P. D. P. : Quelles sont les difficultés que vous rencontrez ?
L. D. : La question est bienvenue. On a pu me dire que c’était courageux… Armand Colin côté universitaire n’était pas forcément attendu dans le domaine des essais, et le lancement a été difficile, c’est vrai. Sortir des bancs de l’université pour aller chercher le public dit « cultivé » nécessite quelques ajustements. Et un livre qui trouve ses lecteurs, cela suppose d’abord les bons rouages représentants-librairies, un travail de presse ciblé, et donc une structure de maison adaptée (Dunod Éditeur ici, qui publie Armand Colin). Le livre de Marc Hersant par exemple, Genèse de l’impur, n’a clairement pas eu les lecteurs qu’il mérite, faute d’avoir été suffisamment présent en librairie pour commencer. Il ne reste plus qu’à espérer ensuite qu’il fera son chemin avec le temps, comme on dit… Avis aux lecteurs de Quinzaines : c’est un livre superbe, une enquête sur notre humanité pour comprendre comment un homme a pu en arriver à écrire Les Cent Vingt Journées de Sodome, « le récit le plus impur qui ait jamais été fait depuis que le monde existe », ce chef-d’œuvre d’abominations. Sade, très peu pour vous ? Je vous rassure : pour Marc Hersant aussi. Il explique d’ailleurs dans son introduction qu’il a dû s’y reprendre à plusieurs fois, faire des pauses de plusieurs mois dans l’écriture de son livre, tant la compagnie du Divin Marquis était… particulière. Marc Hersant a une plume magnifique – cinq cents pages sur Sade et vous ne les voyez pas défiler –, il a déjà été récompensé par le prix de la biographie de l’Académie française pour son Saint-Simon, d’ailleurs.

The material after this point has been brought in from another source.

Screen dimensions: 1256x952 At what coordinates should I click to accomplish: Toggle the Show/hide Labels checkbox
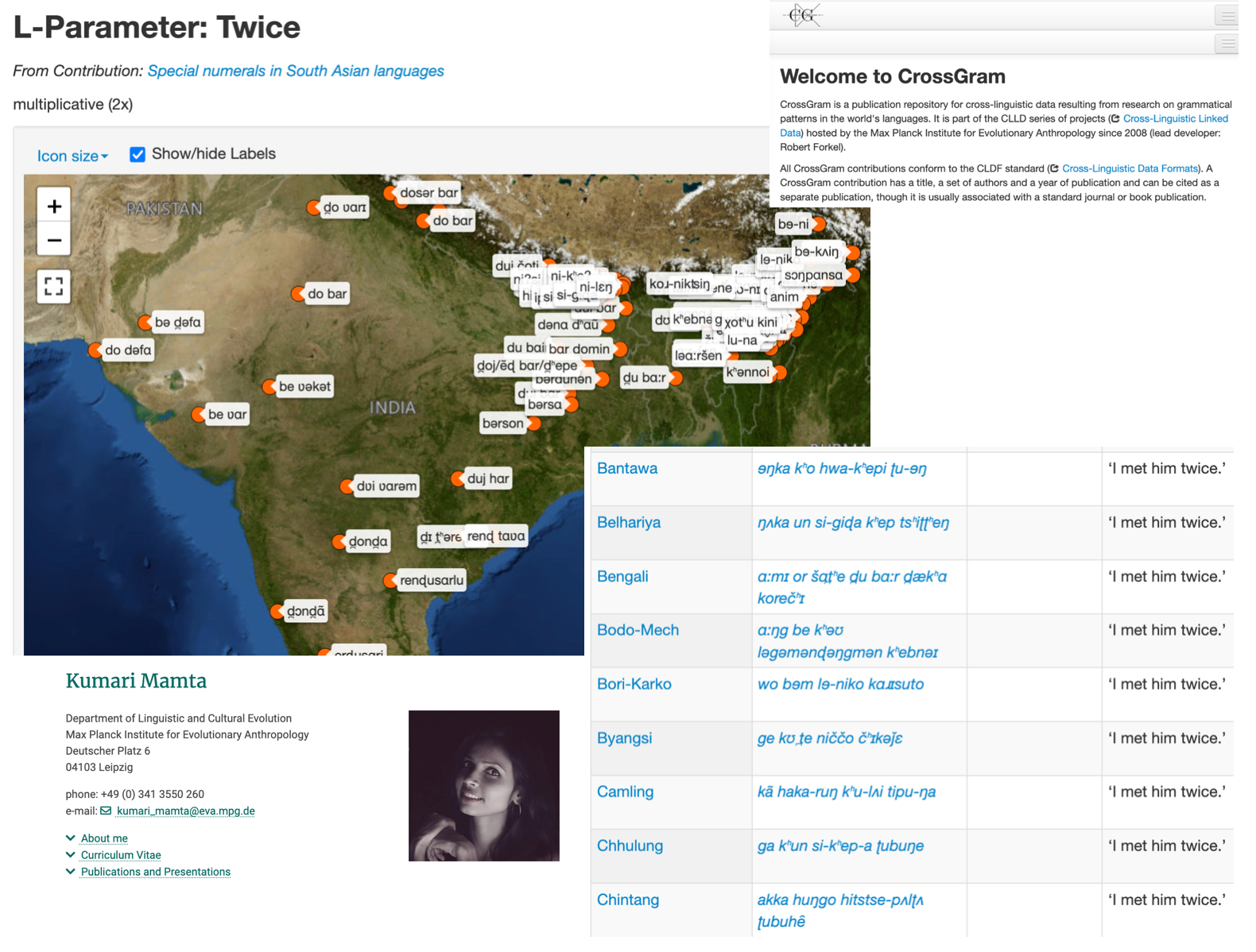click(x=138, y=154)
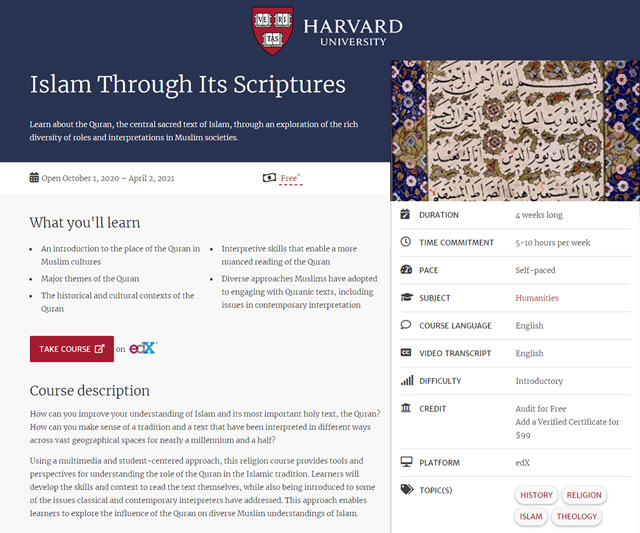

Ensuite, il y a les projets qui m’ont échappé, faute d’être la maison attendue pour les porter… L’un des projets qui m’étaient chers, une conversation croisée entre le grand écrivain italien Claudio Magris et le Prix Nobel de littérature chinois Gao Xingjian sur le thème « littérature et idéologie » : envolé, parti chez un très prestigieux éditeur dont je tairai le nom (rires) ! L’éditrice qui s’en occupe est adorable ; j’ai oublié toute idée de représailles. En voulant aller chercher des auteurs de renommée mondiale pour installer la collection, il a fallu aussi se frotter à des budgets forcément très serrés sur un fonds universitaire, en particulier pour rémunérer les traducteurs à hauteur de leur travail. Cela oblige donc à rogner sur d’autres éventuels intervenants, et on finit par mener le travail d’édition soi-même, de A à Z, jusqu’à la mise en page du texte sur un logiciel de composition interne. Mais je crois qu’on connaît des joies d’éditeur encore plus grandes, dans ces conditions, quand on a le livre imprimé entre les mains…
P. D. P. : Parlez-nous d’un titre en particulier.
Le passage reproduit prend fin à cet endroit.